Çırpınışların fayda etmeyeceği yolun ta başından belli olur, bir dövüşçü ilk yumruğu yediğinde sersemlemişse kendine gelemez, insan düşmüşse kalkamaz. Kural budur. Ama kimse gerçekten düşmenin ne demek olduğunu bilmez çünkü herkes düşmemiştir, sadece düştüğünü sanmıştır. Hiç kimse ölümün onlara ne kadar yaklaştığını bilmez, oysaki her gece ölüme bir adım daha yaklaşıyoruz. 

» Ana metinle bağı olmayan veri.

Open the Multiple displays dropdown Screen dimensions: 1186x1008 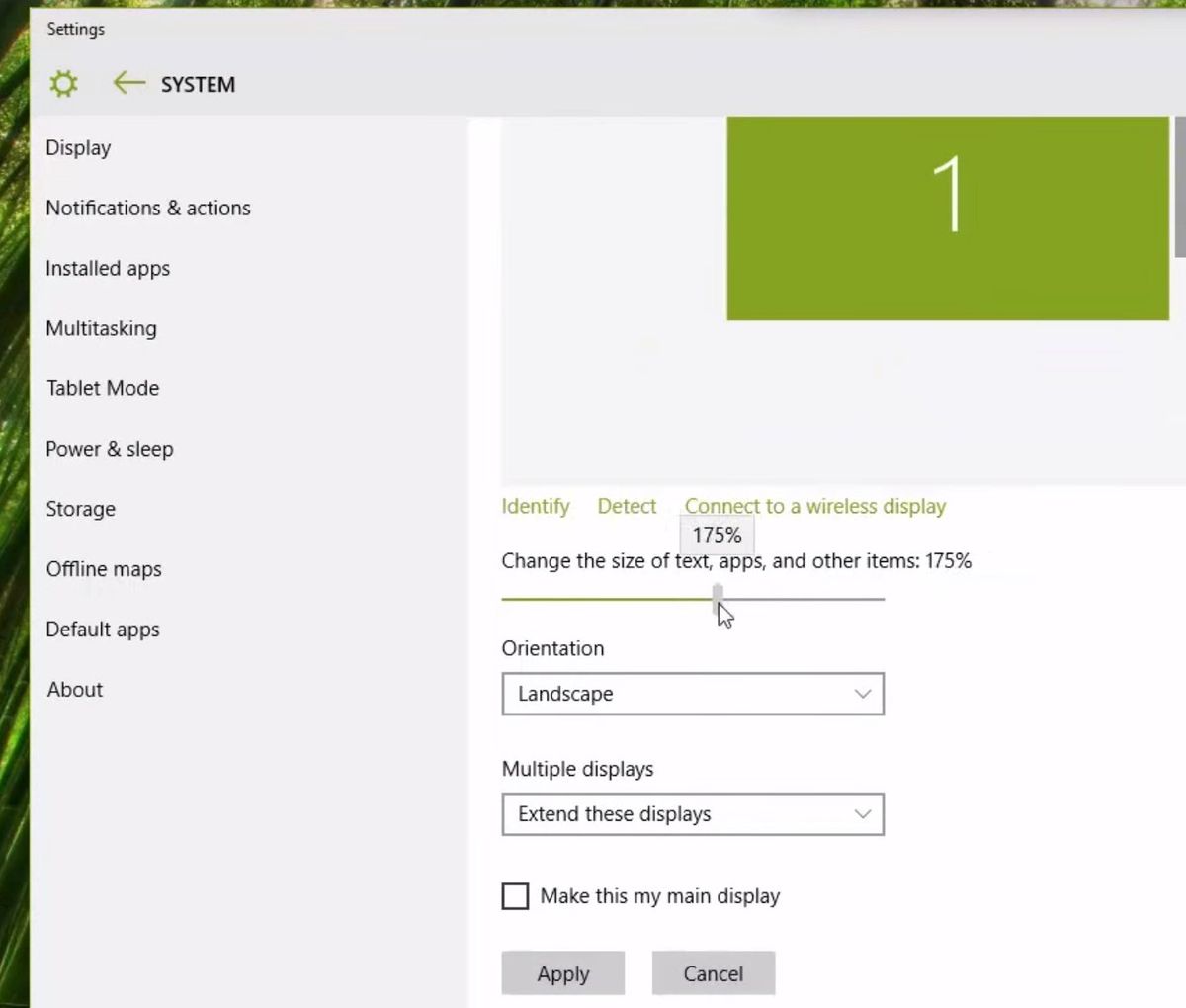(x=692, y=814)
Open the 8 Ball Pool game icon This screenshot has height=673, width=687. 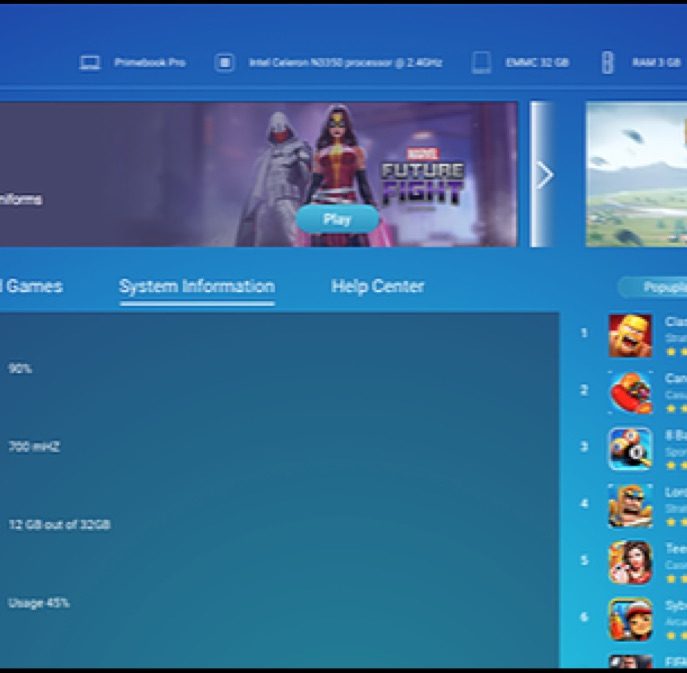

Can havli dedikleri bu olsa gerek, mermerler sanki elimin altında eriyecek, tutunmama olanak sağlayacakmış gibi tırnaklarımı geçirmeye çalışıyordum. Ölmeyi defalarca istemiştim. Defalarca bir gökdelenin tepesine çıkıp aşağı doğru süzülmek için geri saymıştım. Defalarca elim tetiğe gitmişti ama bir kez olsun bir yapamamıştım. Kendimi beceriksizlikle suçlardım, aslında beceriksiz değildim. Sadece benim yaşamak için bir umudum vardı. Ne olduğunu bilmesem de o umuda tutunuyordum.

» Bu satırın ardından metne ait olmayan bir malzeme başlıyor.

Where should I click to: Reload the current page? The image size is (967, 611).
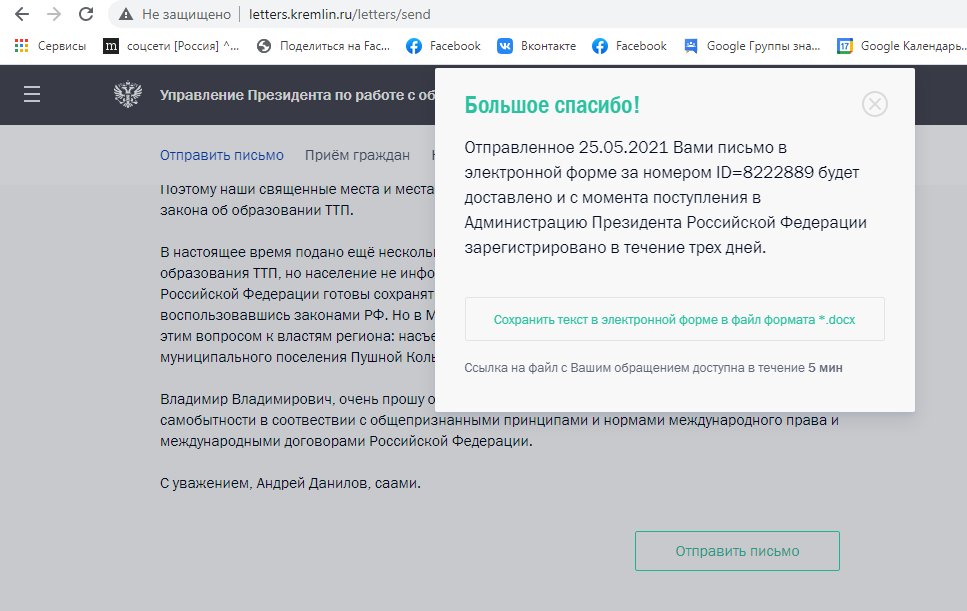tap(86, 15)
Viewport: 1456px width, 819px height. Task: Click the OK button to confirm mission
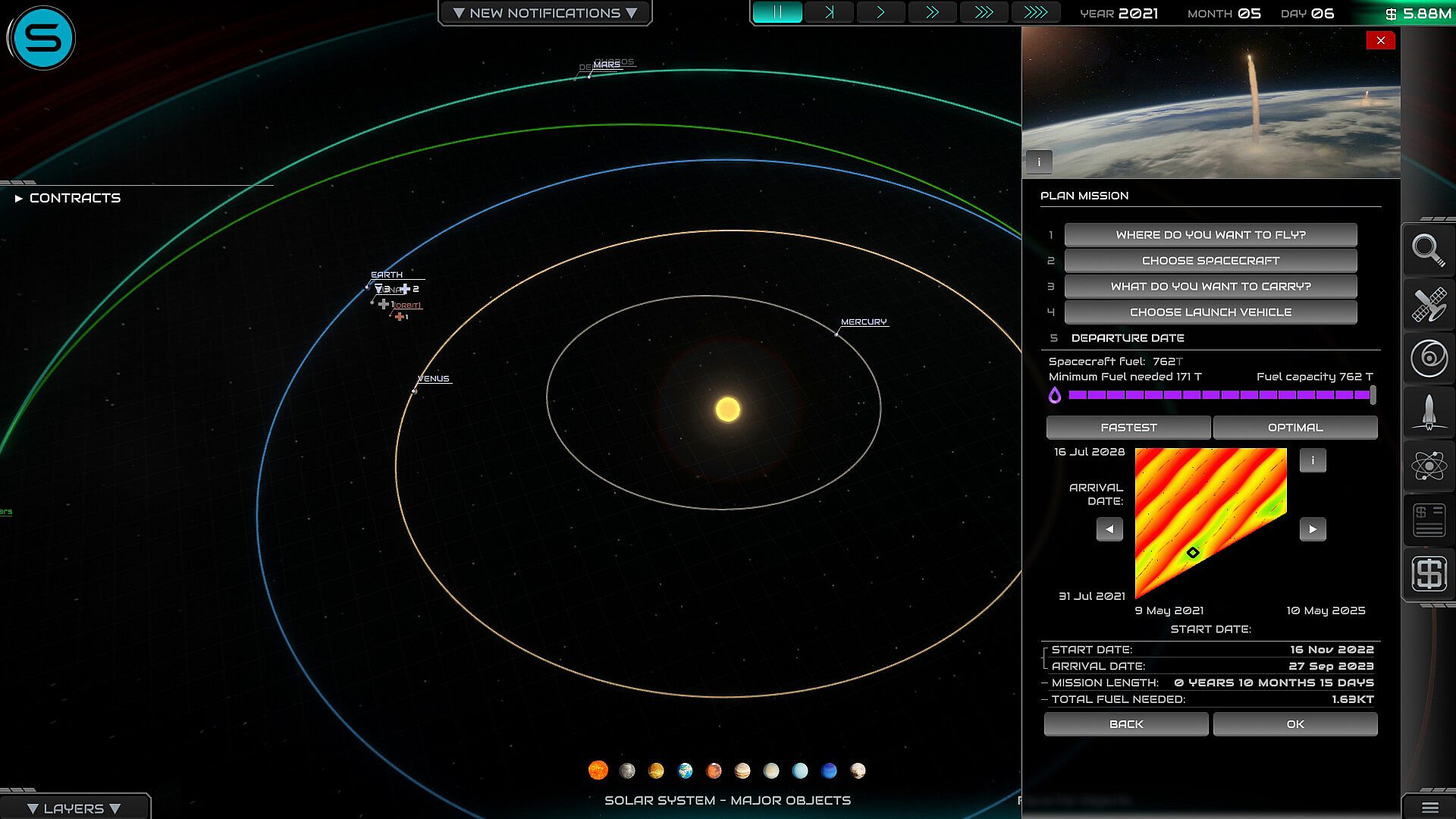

Tırnaklarımın etine gömüldüğünde içimde bir şeyler kıpırdandı. Bir umuttu benim için, ben acı çekerken onun da acı çekmesi iyiydi. Bu onun gücünü kırardı. Kırılmış tırnaklarımı etine biraz daha gömdüğümde elinde gevşeme gibi bir şey oldu. Nefes almak için ağzım otomatikman açılırken bir yığın su yuttum. Su, yolunu şaşırıp ciğerlerime dolduğundaysa öksürdüm. Suyun altında öksürmek, nefes almak kadar zordu. Öksürmek isterken bir yandan da su yutuyordum.

Kalan gücümle çığlık attım fakat sesim suyun köpürmesiyle boğuklaşıp küvetin içine hapsoldu, çıkamadı dışarı. Havayı yoklayan elim Black'in yüzüne çarpınca tutunacak bir halat bulmuş gibi seyrek sakallarına tutundum. Tırnaklarımın arasındaki yapışkan şeyin verdiği rahatsızlık beni dehşete düşürüyordu. Kendini biraz daha yukarı çekmeye çalışırken boynumu kavrayan eli beni yukarı çekti.

Öksürerek ciğerlerime birikmiş suyu çıkarırken boynumda gevşeyen eli biraz daha sıklaştı, nefes almak ve ciğerlerime biriken suyu çıkarmak arasında bir seçim yapmaya zorluyordu bu beni. Tekrar beni küvetin içine iterken "Hayır!" diye birkaç kez itiraz edebildim, mantıklı yanım son anda devreye girdiği için birkaç yudum oksijeni çekebilmiştim içime.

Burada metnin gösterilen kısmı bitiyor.